_WHAT IS NEEDED_. Give back exactly the lines of the entries below from the line with "The width and height of the screenshot is (728, 552)." to the line with "Task: Click the sign out icon", inclusive, and only those.

____

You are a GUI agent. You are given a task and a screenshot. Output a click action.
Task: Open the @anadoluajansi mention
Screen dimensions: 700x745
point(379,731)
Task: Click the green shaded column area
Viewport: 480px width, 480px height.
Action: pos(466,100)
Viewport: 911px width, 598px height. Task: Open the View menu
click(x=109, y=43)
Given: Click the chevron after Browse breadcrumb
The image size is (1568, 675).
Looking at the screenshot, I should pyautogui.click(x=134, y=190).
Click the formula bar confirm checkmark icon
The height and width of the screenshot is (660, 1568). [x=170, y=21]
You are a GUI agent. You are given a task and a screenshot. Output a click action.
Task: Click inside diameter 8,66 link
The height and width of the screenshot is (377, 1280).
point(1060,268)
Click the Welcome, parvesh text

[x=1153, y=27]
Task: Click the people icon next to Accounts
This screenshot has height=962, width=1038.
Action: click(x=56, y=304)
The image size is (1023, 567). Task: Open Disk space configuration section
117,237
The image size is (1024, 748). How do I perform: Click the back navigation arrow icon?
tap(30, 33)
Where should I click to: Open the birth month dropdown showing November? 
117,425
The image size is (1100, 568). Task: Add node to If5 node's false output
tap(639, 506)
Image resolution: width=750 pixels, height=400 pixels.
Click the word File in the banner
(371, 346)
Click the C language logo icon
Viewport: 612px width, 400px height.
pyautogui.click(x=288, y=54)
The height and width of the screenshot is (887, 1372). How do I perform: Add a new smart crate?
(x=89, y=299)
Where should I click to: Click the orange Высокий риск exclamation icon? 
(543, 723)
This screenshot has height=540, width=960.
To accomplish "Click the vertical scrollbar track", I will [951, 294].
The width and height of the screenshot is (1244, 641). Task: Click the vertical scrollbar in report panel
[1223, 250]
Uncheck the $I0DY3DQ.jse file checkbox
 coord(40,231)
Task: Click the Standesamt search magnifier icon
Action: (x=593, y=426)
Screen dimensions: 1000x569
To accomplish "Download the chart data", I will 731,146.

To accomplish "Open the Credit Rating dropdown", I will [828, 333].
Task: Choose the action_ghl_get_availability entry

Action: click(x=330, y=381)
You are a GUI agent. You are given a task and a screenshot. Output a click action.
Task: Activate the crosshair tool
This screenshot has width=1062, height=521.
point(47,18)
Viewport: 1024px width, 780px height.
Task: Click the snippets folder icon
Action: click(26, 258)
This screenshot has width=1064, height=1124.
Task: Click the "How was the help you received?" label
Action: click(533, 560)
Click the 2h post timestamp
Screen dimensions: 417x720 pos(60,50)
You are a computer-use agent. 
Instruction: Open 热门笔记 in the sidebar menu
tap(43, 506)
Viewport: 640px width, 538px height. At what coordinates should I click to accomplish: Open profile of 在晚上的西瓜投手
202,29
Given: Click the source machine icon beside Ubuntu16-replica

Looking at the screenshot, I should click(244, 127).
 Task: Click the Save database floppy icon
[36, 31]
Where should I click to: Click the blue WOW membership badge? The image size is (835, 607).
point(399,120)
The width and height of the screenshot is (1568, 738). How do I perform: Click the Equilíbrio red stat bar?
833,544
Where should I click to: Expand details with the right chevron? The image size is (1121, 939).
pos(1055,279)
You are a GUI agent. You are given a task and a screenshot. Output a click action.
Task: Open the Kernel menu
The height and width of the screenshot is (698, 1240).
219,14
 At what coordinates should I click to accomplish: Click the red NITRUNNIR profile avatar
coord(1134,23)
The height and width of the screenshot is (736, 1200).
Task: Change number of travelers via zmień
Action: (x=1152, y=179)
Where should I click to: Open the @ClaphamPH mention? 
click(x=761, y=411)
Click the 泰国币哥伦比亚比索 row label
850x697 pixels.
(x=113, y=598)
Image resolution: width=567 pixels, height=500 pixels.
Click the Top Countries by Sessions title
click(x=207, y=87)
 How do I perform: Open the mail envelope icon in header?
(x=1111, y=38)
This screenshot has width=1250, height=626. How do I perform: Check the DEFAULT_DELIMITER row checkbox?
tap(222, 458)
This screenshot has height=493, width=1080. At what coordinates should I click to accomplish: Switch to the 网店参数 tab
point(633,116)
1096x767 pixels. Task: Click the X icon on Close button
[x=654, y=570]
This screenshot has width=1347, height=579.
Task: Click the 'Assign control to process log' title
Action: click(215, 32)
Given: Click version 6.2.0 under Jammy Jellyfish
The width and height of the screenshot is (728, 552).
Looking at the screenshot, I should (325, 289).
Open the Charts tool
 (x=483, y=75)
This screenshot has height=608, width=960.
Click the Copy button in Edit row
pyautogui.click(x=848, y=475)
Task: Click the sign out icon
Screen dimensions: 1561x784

____

_TASK OUTPUT_.
The width and height of the screenshot is (728, 552).
Looking at the screenshot, I should (325, 289).
Open the Charts tool
 (x=483, y=75)
This screenshot has height=608, width=960.
Click the Copy button in Edit row
pyautogui.click(x=848, y=475)
Task: Click the sign out icon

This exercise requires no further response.